RBA Governor testimony to Parliamentary committee
RBA Governor's testimony to Parliamentary committee
RBA Governor Glenn Stevens today delivered his six-monthly testimony to the House of Representatives Standing Committee on Economics, Finance and Public Administration. The Governor delivered a prepared statement that echoed the hawkish tone of Monday's Statement on Monetary Policy, and took questions from Members of Parliament. The tone of the Governor's comments deviated very little from that of the quarterly statement, which implied that the RBA retains a clear bias to tighten policy again. This was despite there now being a higher risk of the increased volatility in financial markets spilling over into the real economy. The maintenance of this hawkish tone means we continue to look for another policy tightening in December. Moreover, a rise in November, which would be just days before the Federal election, still cannot be ruled out.

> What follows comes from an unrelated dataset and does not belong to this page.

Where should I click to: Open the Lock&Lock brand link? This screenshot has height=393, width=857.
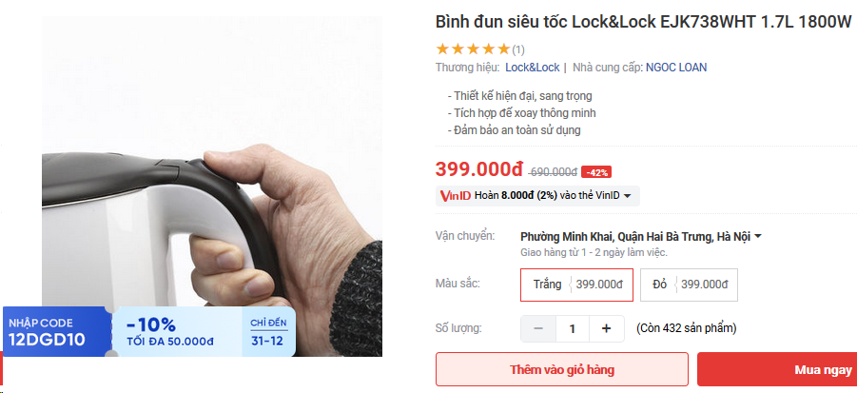click(532, 68)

The Governor referred again to the factors mentioned in Monday's quarterly statement signalling that the tightening bias remains in place. Domestic spending is rising, demand for credit has firmed, household finances are in good shape, demand for Australian exports is rising, and the economy is operating at close to full employment, so the labour market is very tight. Moreover, the global economy has surprised with its strength, and the terms of trade continues to provide significant stimulus to the Australian economy. The Governor indicated today that, on the basis of these developments, and the assumption that core inflation is likely to remain at the top of the RBA's 2-3% target range for some time, officials believed there was a clear case to raise cash 25bp last week. In answer to a later question from an MP, the Governor indicated that the arguments in favour of last week's adjustment in policy remain in place, even after accounting for the subsequent volatility in financial markets.
On the turmoil in equity, credit, commodity and FX markets, the Governor again indicated that the re-pricing of risk and the fall-out from the sub-prime mortgage market poses a downside risk to growth in the US economy, but that growth in other parts of the world have, if anything, been upgraded. RBA officials will continue to monitor market developments but, at this stage, the Governor's comments indicate that RBA officials believe the spill-over to the real economy will be contained. In particular, the Governor revealed that the poor quality mortgage market in Australia is very small (just 1% of total loans), and that the rate of arrears in this tiny segment of the market is much lower than in the comparable market in the US.
One mitigating factor the RBA mentioned when raising the cash rate last week was the likely disinflationary impact of the high AUD which, at the time, was well above 80 US cents. The AUD since has plunged 9% against the USD, and also against most other currencies, which means there now should be less of a dampening impact on inflation in coming quarters from lower import prices. If anything, therefore, there could be slightly more upside risk to the RBA's forecast in Monday's statement that core inflation will be marooned at the top of the target range for an extended period. This means there is a higher chance of the upper band of the RBA's inflation target being breached in coming quarters.
On the basis of today's testimony, we continue to look for further policy tightening later this year. This forecast is, however, conditional upon two things. First, that stability has returned to financial markets and, second, that the spillover of re-pricing of risky assets to the real economy will be contained. If markets are still in turmoil by the time the next 'live' Board meeting comes around, which is unlikely, the RBA will not tighten policy. That said, the Governor indicated that he found it difficult to even contemplate cutting the cash rate in response to, for example, a rate cut by the Fed.
One related real economy factor that could keep the RBA sidelined, which would be a symptom of the re-pricing of risky assets, would be higher mortgage interest rates, which have risen by much more than last week's 25bp increase in the cash rate, owing to the liquidity problems currently being faced by local financial institutions and non-bank mortgage providers. The expansion of prevailing market interest rates over cash will do some of the heavy lifting for the RBA and could negate the need for further tightening. It is, however, too early to gauge where market interest rates will settle relative to cash, but the Governor stated that officials would take the spread into account during policy deliberations.
On the timing of the federal election, which we believe will be held on 10 November, the Governor indicated that the poll will not play a role in policy deliberations. In fact, in answer to a question from an MP, the Governor indicated that if a rate rise is needed immediately after the November Board meeting, which is scheduled for what is likely to be the week before the election, it will be delivered. The Governor stated that he believed the RBA would be abdicating its responsibility to the Australian population if it did not tighten policy owing to the timing of the election, despite a compelling case that the cash rate was too low.